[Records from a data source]
.....
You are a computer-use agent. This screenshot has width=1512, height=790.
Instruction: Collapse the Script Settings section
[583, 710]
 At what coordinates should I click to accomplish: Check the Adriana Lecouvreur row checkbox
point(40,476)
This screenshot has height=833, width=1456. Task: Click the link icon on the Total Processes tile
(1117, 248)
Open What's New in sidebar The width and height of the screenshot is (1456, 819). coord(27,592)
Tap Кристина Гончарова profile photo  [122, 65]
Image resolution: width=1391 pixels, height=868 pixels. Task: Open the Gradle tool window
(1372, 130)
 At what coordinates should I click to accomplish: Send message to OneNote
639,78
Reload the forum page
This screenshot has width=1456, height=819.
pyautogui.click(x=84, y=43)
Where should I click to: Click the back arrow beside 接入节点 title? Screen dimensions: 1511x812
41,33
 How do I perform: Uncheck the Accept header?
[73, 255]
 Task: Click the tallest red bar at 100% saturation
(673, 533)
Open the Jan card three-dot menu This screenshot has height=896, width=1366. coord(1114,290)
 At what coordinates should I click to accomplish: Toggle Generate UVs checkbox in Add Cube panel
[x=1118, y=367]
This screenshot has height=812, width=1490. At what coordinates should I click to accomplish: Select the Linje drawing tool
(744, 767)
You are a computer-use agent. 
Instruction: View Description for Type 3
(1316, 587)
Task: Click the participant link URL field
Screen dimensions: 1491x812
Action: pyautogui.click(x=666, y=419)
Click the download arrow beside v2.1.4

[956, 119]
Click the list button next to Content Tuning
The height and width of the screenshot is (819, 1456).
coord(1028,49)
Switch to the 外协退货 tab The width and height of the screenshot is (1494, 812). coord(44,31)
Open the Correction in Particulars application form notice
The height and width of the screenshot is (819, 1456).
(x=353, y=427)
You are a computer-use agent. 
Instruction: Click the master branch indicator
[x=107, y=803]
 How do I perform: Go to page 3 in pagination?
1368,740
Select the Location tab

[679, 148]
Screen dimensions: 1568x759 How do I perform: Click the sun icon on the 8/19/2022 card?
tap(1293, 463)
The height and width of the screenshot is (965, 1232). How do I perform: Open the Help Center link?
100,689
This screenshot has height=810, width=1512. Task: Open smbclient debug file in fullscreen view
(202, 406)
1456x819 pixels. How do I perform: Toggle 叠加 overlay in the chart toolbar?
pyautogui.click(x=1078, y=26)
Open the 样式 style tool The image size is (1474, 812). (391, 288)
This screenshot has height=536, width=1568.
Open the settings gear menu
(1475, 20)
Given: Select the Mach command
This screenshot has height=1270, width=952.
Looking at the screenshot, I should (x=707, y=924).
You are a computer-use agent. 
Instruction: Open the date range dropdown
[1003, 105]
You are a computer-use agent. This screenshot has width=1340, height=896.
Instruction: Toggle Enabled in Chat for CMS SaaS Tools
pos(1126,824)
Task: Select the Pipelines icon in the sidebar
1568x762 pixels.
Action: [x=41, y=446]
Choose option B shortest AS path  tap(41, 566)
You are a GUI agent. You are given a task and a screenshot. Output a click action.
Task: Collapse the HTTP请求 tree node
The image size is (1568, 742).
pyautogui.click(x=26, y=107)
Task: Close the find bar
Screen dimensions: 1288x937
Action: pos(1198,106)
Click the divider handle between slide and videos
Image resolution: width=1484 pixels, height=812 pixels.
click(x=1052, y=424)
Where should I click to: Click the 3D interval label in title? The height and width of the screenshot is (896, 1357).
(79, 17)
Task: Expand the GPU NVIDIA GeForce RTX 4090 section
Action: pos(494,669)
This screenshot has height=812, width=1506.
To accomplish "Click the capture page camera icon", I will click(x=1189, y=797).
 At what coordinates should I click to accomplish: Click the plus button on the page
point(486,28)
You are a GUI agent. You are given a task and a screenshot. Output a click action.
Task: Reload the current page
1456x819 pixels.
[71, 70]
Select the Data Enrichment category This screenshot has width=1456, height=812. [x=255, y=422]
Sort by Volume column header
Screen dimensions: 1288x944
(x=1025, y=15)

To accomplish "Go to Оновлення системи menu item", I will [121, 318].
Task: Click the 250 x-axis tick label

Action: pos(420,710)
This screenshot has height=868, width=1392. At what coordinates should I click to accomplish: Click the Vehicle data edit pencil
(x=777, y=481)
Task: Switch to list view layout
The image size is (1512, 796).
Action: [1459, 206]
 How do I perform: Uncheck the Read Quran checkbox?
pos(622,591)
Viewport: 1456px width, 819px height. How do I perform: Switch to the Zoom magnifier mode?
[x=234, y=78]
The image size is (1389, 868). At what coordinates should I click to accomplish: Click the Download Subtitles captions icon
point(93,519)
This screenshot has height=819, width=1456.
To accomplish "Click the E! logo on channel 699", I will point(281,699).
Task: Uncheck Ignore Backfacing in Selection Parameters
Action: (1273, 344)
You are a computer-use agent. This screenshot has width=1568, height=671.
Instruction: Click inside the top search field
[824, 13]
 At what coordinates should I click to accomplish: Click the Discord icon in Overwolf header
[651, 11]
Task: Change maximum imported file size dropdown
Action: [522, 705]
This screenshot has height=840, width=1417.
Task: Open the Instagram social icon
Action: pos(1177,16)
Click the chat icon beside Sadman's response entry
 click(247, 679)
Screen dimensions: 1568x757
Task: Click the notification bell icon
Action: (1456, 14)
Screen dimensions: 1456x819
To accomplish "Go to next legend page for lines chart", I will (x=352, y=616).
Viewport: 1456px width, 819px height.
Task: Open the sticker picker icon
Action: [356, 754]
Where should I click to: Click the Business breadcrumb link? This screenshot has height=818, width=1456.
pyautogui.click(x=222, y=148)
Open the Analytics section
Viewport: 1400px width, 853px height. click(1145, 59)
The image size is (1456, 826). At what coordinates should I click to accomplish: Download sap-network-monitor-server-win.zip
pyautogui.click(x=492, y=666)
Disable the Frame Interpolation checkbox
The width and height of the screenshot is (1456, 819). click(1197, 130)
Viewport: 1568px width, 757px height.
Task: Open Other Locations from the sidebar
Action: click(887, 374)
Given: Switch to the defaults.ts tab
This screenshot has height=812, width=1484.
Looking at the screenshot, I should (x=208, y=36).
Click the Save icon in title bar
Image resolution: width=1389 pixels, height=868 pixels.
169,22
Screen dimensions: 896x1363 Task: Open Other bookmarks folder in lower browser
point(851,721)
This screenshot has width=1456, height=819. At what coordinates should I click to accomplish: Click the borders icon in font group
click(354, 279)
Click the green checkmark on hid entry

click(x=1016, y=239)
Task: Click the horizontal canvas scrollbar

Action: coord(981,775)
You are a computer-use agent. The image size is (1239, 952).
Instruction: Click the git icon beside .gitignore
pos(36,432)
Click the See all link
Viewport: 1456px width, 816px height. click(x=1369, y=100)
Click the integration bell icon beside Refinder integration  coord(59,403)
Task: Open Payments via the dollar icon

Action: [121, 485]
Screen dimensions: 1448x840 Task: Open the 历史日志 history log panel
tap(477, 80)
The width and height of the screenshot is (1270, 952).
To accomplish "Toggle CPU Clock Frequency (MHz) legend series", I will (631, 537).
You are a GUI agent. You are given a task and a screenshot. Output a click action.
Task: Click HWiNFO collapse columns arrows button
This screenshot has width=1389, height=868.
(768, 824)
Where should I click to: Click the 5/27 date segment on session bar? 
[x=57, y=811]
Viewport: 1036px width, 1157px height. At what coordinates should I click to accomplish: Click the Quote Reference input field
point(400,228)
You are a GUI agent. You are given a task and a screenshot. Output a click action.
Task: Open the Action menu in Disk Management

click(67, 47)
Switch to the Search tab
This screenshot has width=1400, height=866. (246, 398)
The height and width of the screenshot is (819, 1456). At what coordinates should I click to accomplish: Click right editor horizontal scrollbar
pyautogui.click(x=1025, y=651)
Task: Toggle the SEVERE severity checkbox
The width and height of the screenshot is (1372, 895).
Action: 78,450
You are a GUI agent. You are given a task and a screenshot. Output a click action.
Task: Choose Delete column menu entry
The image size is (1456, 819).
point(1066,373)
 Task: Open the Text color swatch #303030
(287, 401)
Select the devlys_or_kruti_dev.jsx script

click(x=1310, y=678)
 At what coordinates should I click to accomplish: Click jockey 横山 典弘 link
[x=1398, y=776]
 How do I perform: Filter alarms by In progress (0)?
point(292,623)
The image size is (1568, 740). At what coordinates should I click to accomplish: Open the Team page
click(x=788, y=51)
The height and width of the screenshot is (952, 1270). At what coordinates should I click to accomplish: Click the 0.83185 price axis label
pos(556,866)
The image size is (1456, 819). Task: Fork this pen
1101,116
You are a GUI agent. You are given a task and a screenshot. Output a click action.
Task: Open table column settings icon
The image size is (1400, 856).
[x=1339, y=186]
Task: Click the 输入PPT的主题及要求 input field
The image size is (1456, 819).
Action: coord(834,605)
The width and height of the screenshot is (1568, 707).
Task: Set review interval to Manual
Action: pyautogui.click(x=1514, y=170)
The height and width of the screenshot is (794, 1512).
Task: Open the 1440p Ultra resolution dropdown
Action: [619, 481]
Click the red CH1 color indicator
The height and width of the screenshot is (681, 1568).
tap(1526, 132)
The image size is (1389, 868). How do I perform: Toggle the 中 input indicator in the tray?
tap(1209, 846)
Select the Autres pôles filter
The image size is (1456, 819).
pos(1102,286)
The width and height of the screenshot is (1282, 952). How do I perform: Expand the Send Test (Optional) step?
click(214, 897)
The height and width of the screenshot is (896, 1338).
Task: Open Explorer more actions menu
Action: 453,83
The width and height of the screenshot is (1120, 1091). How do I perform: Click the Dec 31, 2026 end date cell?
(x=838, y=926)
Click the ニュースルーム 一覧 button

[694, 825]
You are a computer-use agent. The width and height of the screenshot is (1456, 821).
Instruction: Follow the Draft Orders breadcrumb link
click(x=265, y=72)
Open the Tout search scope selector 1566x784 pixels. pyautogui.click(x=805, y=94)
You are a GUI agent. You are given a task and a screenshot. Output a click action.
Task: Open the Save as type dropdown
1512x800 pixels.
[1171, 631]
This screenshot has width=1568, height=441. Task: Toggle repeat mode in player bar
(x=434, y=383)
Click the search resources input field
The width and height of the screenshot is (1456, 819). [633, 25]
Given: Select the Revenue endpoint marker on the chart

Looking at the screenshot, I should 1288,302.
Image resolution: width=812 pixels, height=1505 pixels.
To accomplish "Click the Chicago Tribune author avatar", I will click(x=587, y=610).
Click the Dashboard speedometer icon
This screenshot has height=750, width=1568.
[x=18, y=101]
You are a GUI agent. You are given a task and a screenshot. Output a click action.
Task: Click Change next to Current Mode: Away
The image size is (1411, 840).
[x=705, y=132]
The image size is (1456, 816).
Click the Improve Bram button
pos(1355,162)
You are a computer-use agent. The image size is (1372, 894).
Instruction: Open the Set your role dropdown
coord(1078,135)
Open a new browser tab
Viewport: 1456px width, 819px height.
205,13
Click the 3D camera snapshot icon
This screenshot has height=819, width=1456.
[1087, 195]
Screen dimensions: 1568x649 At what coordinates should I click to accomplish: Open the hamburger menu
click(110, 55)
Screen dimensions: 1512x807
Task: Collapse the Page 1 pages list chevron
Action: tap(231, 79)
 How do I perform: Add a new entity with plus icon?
.....
PROBLEM TO WORK ON:
Each line above that contains "computer" must be copied out.

SOLVED PROBLEM:
You are a computer-use agent. This screenshot has width=1512, height=790.
You are a computer-use agent. 
You are a computer-use agent. 
You are a computer-use agent. 
You are a computer-use agent. This screenshot has width=1340, height=896.
You are a computer-use agent. This screenshot has width=1568, height=671.
You are a computer-use agent. The image size is (1239, 952).
You are a computer-use agent. The width and height of the screenshot is (1456, 821).
You are a computer-use agent. The image size is (1372, 894).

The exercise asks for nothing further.